México se está rezagando de la tendencia mundial donde los inversionistas extranjeros buscan rendimiento en emergentes, ante la incertidumbre que despierta el manejo de la pandemia, el aumento de contagios, las constantes iniciativas de reforma sobre el sector financiero y eléctrico y los cambios en las reglas de competencia, concuerdan estrategas de BNP Paribas y analistas de la Calificadora Standard & Poor´s.

La muestra está en el comportamiento de los flujos de capital dirigidos a mercados emergentes en enero.

Mientras los títulos de mercados emergentes atrajeron alrededor de 53,500 millones de dólares en enero del 2021, alentados por la “elevada liquidez del mercado, los nuevos desarrollos en el frente de las vacunas y un mayor apetito de los inversionistas”, México registró desinversiones por 491 millones de dólares, de acuerdo con datos del Instituto de Finanzas Internacionales (IIF, por su sigla en inglés).
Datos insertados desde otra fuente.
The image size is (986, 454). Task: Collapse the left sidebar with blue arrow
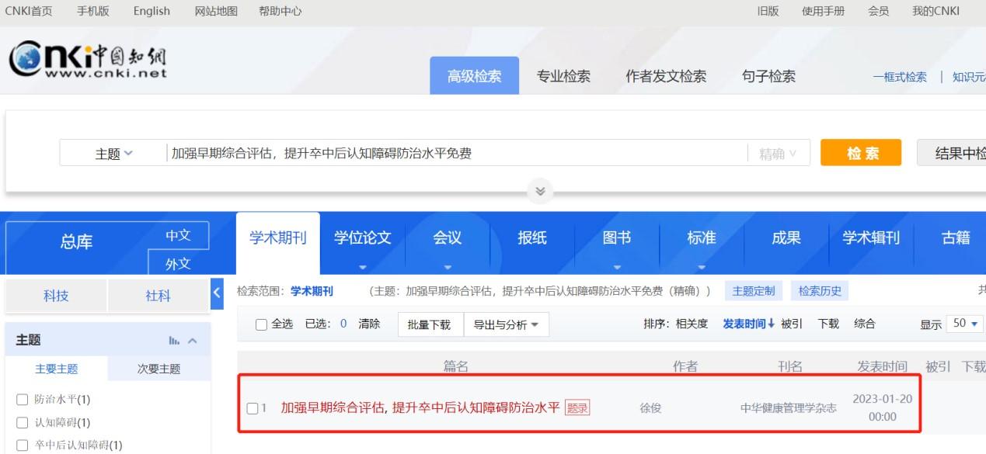(217, 293)
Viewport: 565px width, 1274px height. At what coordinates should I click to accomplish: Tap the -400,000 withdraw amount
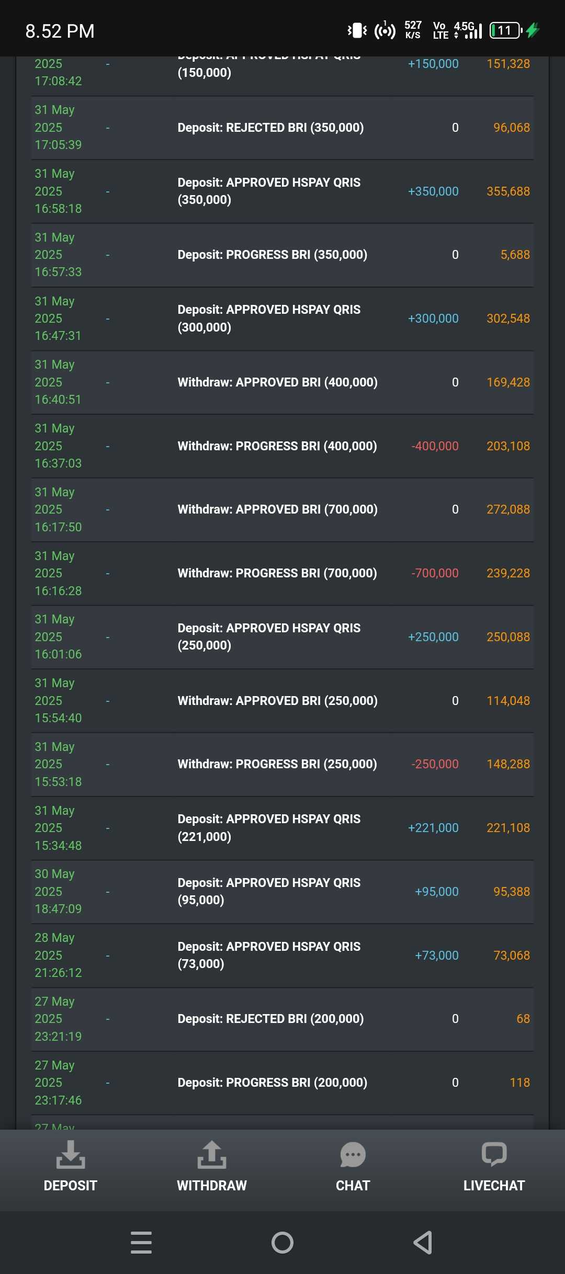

De hecho, México comparte junto con India y Taiwán, la distinción de ser los únicos tres mercados emergentes que, contrario a la tendencia, sufrieron liquidaciones de sus títulos de deuda en el primer mes del año.

De acuerdo con sus datos recabados de forma preliminar entre los miembros del IIF, inversionistas no residentes deshicieron posiciones por 3,389 millones de dólares del mercado de deuda de Taiwán; 498 millones salieron del mercado de deuda de India mientras los inversionistas extranjeros liquidaron títulos de deuda por 491 millones emitidos por México.

La economista para México en BNP Paribas, Pamela Díaz Loubet, explica que el incremento de contagios por coronavirus en el país y el manejo de la pandemia, son factores que no escapan de la vista de los inversionistas no residentes.

Agrega al panorama negativo las reformas que están promoviendo legisladores del partido en el poder, Morena y el propio Ejecutivo con sus implicaciones en materia de competencia. Aparte, está el contexto para hacer negocios, observó.

Fuera de transición energética

Aparte, en un seminario virtual, el director de Calificaciones Corporativas de Standard & Poor´s, Alexandre Michel, abundó sobre el consistente deterioro del sentimiento de confianza de los inversionistas acerca de México.

La contracción de la economía en el 2020 resultó en parte por el choque de la pandemia en el cierre de las actividades, pero ya traía varios meses de una caída en la confianza de los inversionistas que se profundizó en el 2019, el primer año donde México registró una caída en el PIB, explicó.

En el mismo seminario, el director de Ratings de Infraestructura en la misma calificadora S&P, Daniel Castineyra, subrayó que la política gubernamental para dirigir las inversiones públicas hacia proyectos como una refinería en plena transición mundial hacia energías limpias, aleja a México del objetivo de capitales productivos tan necesarios para la recuperación económica.

Para este mismo año anticipa un flujo de capitales hacia los sectores de transición de energías limpias y donde claramente no estará incluido México.

Un flujo que ayudará a incentivar a las economías en general, observó.